Data -
────────────────────

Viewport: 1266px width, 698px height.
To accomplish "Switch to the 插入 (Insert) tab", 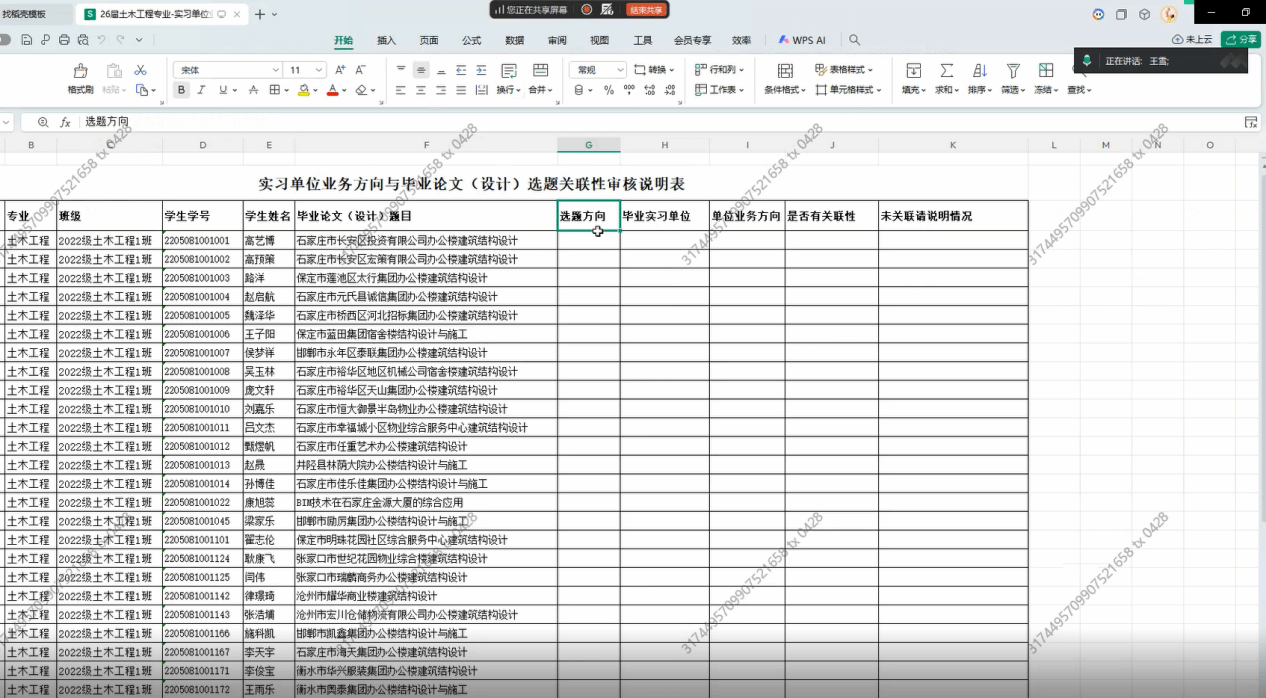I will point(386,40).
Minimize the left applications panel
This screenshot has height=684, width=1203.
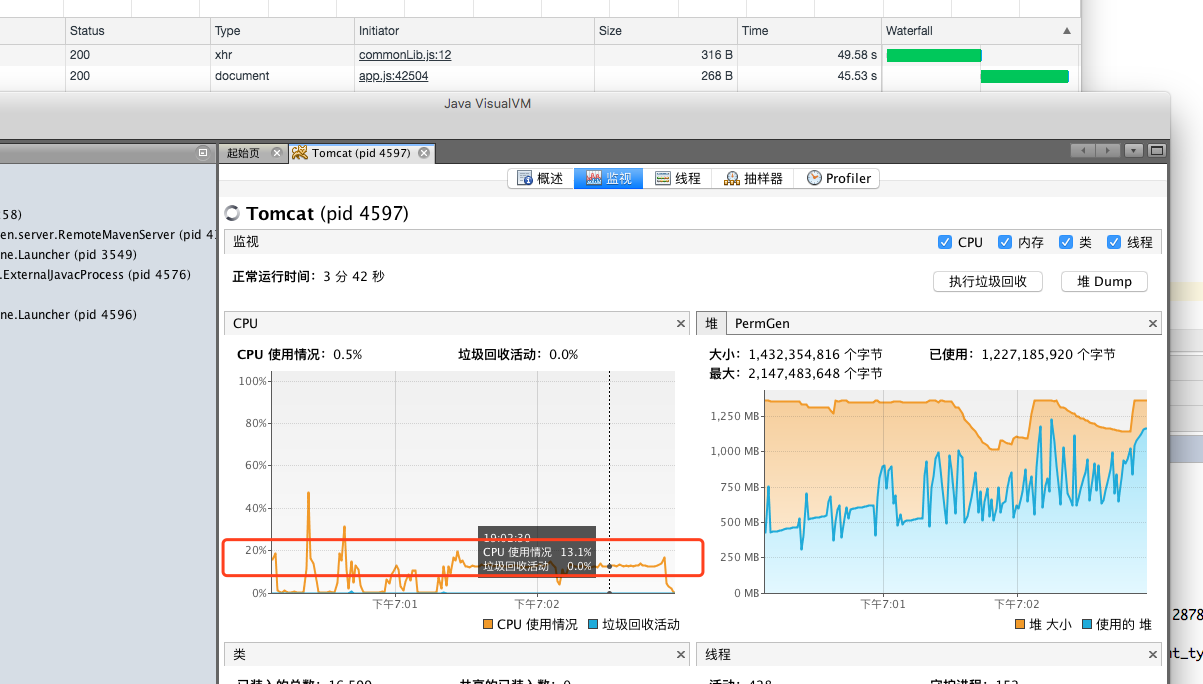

────────────────────

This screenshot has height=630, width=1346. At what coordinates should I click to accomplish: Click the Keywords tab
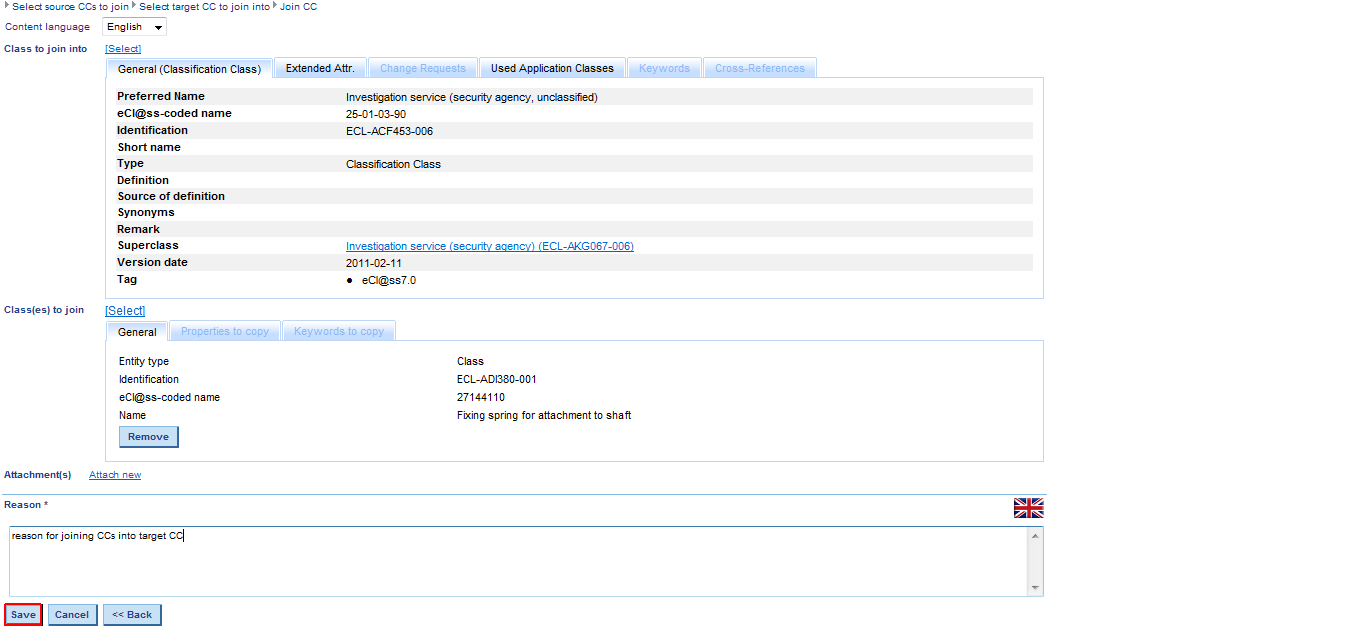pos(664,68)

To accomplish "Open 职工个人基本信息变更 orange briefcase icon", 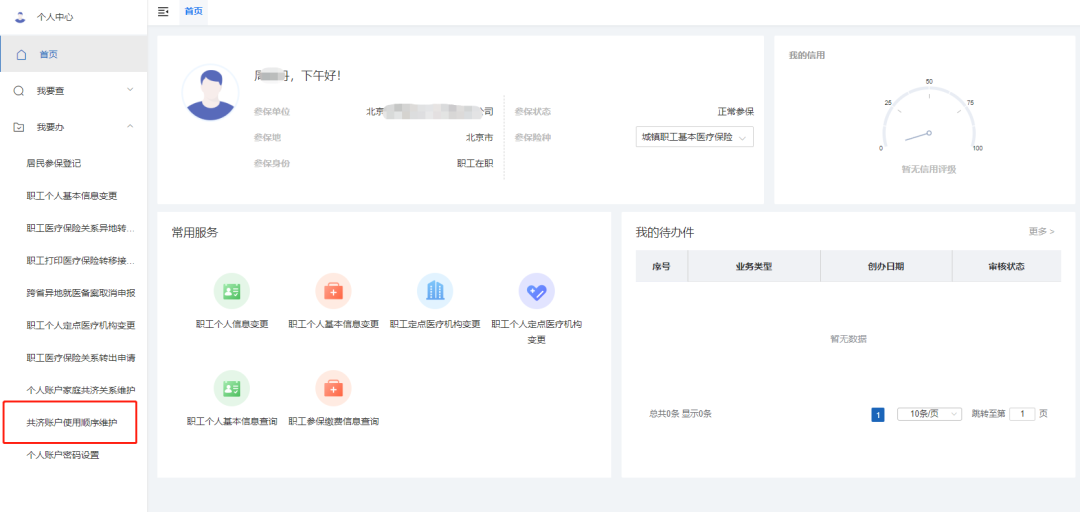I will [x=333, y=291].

────────────────────

Problem description - Would you please repeat exactly the lines above, starting at the line with "Minimize the left applications panel" and stopping at the line with "This screenshot has height=684, width=1203.", both included?

Response to this task -
Minimize the left applications panel
This screenshot has height=684, width=1203.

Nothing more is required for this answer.